- Direction -
Reproduce the following listing verbatim, keeping every line, space, and punctuation mark unchanged.

================

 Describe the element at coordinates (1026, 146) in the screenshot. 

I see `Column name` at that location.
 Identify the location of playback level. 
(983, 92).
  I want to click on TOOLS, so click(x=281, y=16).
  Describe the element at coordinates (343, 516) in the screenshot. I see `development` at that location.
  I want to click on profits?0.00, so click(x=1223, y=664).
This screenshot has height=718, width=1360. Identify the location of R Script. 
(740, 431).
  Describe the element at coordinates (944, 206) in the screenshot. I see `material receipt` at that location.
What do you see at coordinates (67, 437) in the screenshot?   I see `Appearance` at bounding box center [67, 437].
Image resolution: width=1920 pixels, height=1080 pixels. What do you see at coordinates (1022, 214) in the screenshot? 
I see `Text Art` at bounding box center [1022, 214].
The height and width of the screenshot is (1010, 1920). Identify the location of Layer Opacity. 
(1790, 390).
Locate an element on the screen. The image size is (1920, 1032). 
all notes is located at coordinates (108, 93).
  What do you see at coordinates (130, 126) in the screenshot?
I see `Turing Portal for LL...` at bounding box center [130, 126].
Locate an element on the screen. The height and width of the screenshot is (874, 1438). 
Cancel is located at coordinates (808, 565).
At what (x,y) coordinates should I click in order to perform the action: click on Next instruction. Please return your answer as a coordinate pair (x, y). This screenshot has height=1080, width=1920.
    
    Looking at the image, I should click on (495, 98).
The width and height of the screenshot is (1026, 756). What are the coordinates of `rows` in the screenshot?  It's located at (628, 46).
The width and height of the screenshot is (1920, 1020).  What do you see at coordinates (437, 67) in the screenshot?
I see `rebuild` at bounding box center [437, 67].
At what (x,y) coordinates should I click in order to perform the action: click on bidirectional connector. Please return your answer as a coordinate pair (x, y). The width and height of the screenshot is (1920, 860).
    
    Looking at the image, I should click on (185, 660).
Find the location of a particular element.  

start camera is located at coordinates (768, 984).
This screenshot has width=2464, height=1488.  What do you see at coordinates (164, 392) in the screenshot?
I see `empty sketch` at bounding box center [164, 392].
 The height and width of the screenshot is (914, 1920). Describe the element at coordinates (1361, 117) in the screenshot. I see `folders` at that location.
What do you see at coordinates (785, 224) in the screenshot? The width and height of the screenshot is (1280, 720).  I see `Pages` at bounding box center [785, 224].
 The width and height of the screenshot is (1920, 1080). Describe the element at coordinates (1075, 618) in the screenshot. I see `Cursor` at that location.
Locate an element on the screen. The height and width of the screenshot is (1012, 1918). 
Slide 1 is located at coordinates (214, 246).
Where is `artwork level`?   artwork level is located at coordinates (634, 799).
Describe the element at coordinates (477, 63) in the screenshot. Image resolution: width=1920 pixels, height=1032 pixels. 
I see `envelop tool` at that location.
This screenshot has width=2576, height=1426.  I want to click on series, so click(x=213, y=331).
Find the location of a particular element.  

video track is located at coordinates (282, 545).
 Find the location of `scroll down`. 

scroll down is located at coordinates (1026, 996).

================

- Reply to the exercise -
 Describe the element at coordinates (1026, 146) in the screenshot. 

I see `Column name` at that location.
 Identify the location of playback level. 
(983, 92).
  I want to click on TOOLS, so click(x=281, y=16).
  Describe the element at coordinates (343, 516) in the screenshot. I see `development` at that location.
  I want to click on profits?0.00, so click(x=1223, y=664).
This screenshot has height=718, width=1360. Identify the location of R Script. 
(740, 431).
  Describe the element at coordinates (944, 206) in the screenshot. I see `material receipt` at that location.
What do you see at coordinates (67, 437) in the screenshot?   I see `Appearance` at bounding box center [67, 437].
Image resolution: width=1920 pixels, height=1080 pixels. What do you see at coordinates (1022, 214) in the screenshot? 
I see `Text Art` at bounding box center [1022, 214].
The height and width of the screenshot is (1010, 1920). Identify the location of Layer Opacity. 
(1790, 390).
Locate an element on the screen. The image size is (1920, 1032). 
all notes is located at coordinates (108, 93).
  What do you see at coordinates (130, 126) in the screenshot?
I see `Turing Portal for LL...` at bounding box center [130, 126].
Locate an element on the screen. The height and width of the screenshot is (874, 1438). 
Cancel is located at coordinates (808, 565).
At what (x,y) coordinates should I click in order to perform the action: click on Next instruction. Please return your answer as a coordinate pair (x, y). This screenshot has height=1080, width=1920.
    
    Looking at the image, I should click on (495, 98).
The width and height of the screenshot is (1026, 756). What are the coordinates of `rows` in the screenshot?  It's located at (628, 46).
The width and height of the screenshot is (1920, 1020).  What do you see at coordinates (437, 67) in the screenshot?
I see `rebuild` at bounding box center [437, 67].
At what (x,y) coordinates should I click in order to perform the action: click on bidirectional connector. Please return your answer as a coordinate pair (x, y). The width and height of the screenshot is (1920, 860).
    
    Looking at the image, I should click on (185, 660).
Find the location of a particular element.  

start camera is located at coordinates (768, 984).
This screenshot has width=2464, height=1488.  What do you see at coordinates (164, 392) in the screenshot?
I see `empty sketch` at bounding box center [164, 392].
 The height and width of the screenshot is (914, 1920). Describe the element at coordinates (1361, 117) in the screenshot. I see `folders` at that location.
What do you see at coordinates (785, 224) in the screenshot? The width and height of the screenshot is (1280, 720).  I see `Pages` at bounding box center [785, 224].
 The width and height of the screenshot is (1920, 1080). Describe the element at coordinates (1075, 618) in the screenshot. I see `Cursor` at that location.
Locate an element on the screen. The height and width of the screenshot is (1012, 1918). 
Slide 1 is located at coordinates (214, 246).
Where is `artwork level`?   artwork level is located at coordinates (634, 799).
Describe the element at coordinates (477, 63) in the screenshot. Image resolution: width=1920 pixels, height=1032 pixels. 
I see `envelop tool` at that location.
This screenshot has width=2576, height=1426.  I want to click on series, so click(x=213, y=331).
Find the location of a particular element.  

video track is located at coordinates (282, 545).
 Find the location of `scroll down`. 

scroll down is located at coordinates (1026, 996).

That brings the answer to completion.